Bluebird food sings
By Sarah Fritschner from December 2013 Issue
Small-town cafe is perfect fit for chef who serves up farm-fresh food
Bill Hawkins was lured away from the stylish Victoria National Golf Club in Newburgh, Indiana, by a simple Internet ad posted on a natural foods forum. "I printed it out and carried it around in my wallet," says Hawkins. He fit the characteristics listed in the ad and it intrigued him: he was an executive chef, he valued small-town life, and he cared about local food.
At the golf club, he'd always cooked with local food, free of antibiotics, steroids, and growth hormones, even though he wasn't required to. The Bluebird cafe in Stanford "was a chance for my values and principles to align with the ownership," he says. When he first met owners Jess and Angela Correll, he says, "It was like meeting old friends."
At the cafe, Hawkins buys Kentucky-grown meat, eggs, and cheese to serve in the restaurant. "We make our own cinnamon rolls and wheat rolls every morning," he says. Chicken comes in whole from nearby Marksbury Farm. Hawkins cuts them into parts: breasts go into sandwiches; bones are the base for his all-natural chicken noodle soup, served daily, and for sauces.
Bluebird's pastry chef Stella Clay uses Kentucky-made Weisenberger flours to create many of her desserts, which change often--each more tempting than the next--as well as breads, focaccia, and rolls.
Bluebird is located at 202 W. Main Street in Stanford, www.bluebirdnatural.com, (606) 365-1010, and is open Monday through Saturday, 7 a.m.-4 p.m.
Red Velvet Truffle Cake
Recipe by Stella Clay
1 3/4 C plus 2 Tbsp self-rising flour
1 C plus 2 Tbsp sugar
1 1/2 Tbsp cocoa
3/4 tsp baking soda
1/2 tsp salt
1 C vegetable oil
3/4 C buttermilk
1/3 C melted butter
1 tsp vinegar
1 tsp vanilla
1 1/2 oz red food coloring
1 lb semisweet chocolate chips
2 1/3 C whipping cream, divided
Preheat oven to 325°. Grease and flour two 9-inch round pans. Put dry ingredients in a bowl and stir to combine. Beat eggs in a large bowl. Add remaining wet ingredients to eggs and beat to mix. Gradually add flour mixture and combine on low speed.

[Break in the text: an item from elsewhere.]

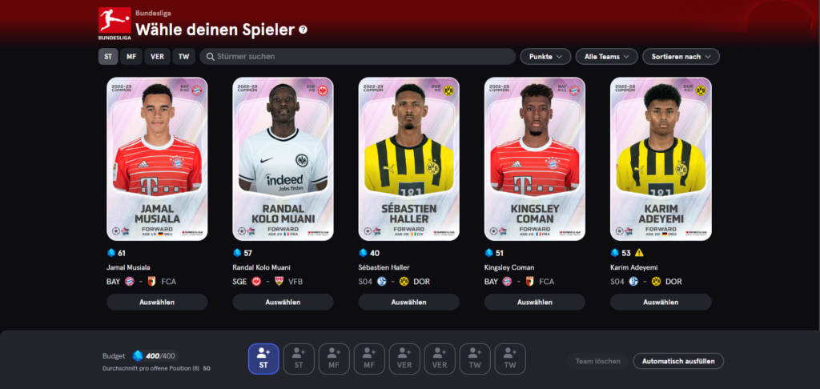Switch to MF position filter
The image size is (820, 389).
[x=131, y=57]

Divide batter between pans. Bake 40 minutes, or until a toothpick inserted in the center comes out clean. Cool in the pan for 5 minutes and then run a knife around the sides of the cake layers to make them easier to remove from the pans. Cool layers on wire racks.
Make the frosting while the cake bakes and cools. Scald 2 cups whipping cream. Remove from heat and add chocolate. Let it stand 1 minute, then stir to blend evenly. Keep 1 cup of the mixture in a warm place to use as glaze and store the rest in the refrigerator.
When the cake is cool, beat cold chocolate with an electric mixer. As it starts to fluff, pour in 1/3 cup whipping cream and beat until the mixture is fluffy and resembles whipped cream. Put a cake layer on a serving plate and top with 1 1/2 cups whipped frosting. Top with second cake layer and pour the warm glaze over the top, smoothing it into a thin, shiny layer over the top (it's okay if a little drizzles over the sides). Ice the sides of the cake with the remaining whipped frosting. Chill several hours before serving. Serves 12.
Horseradish Cheese Spread
Recipe by Sarah Fritschner
This spicy cheese spread is easy to make and a little spicy. Grated horseradish is usually found in small jars in the refrigerated section of the supermarket.
12 oz grated extra-sharp cheddar cheese, about 3 C
8 oz sour cream
4 Tbsp grated horseradish
2 Tbsp Worcestershire sauce
1 Tbsp Dijon mustard, or other spicy mustard
Combine all ingredients and beat or whirl in the processor until fairly smooth. Makes about 3 cups. Serve with crackers or thin slices of French bread.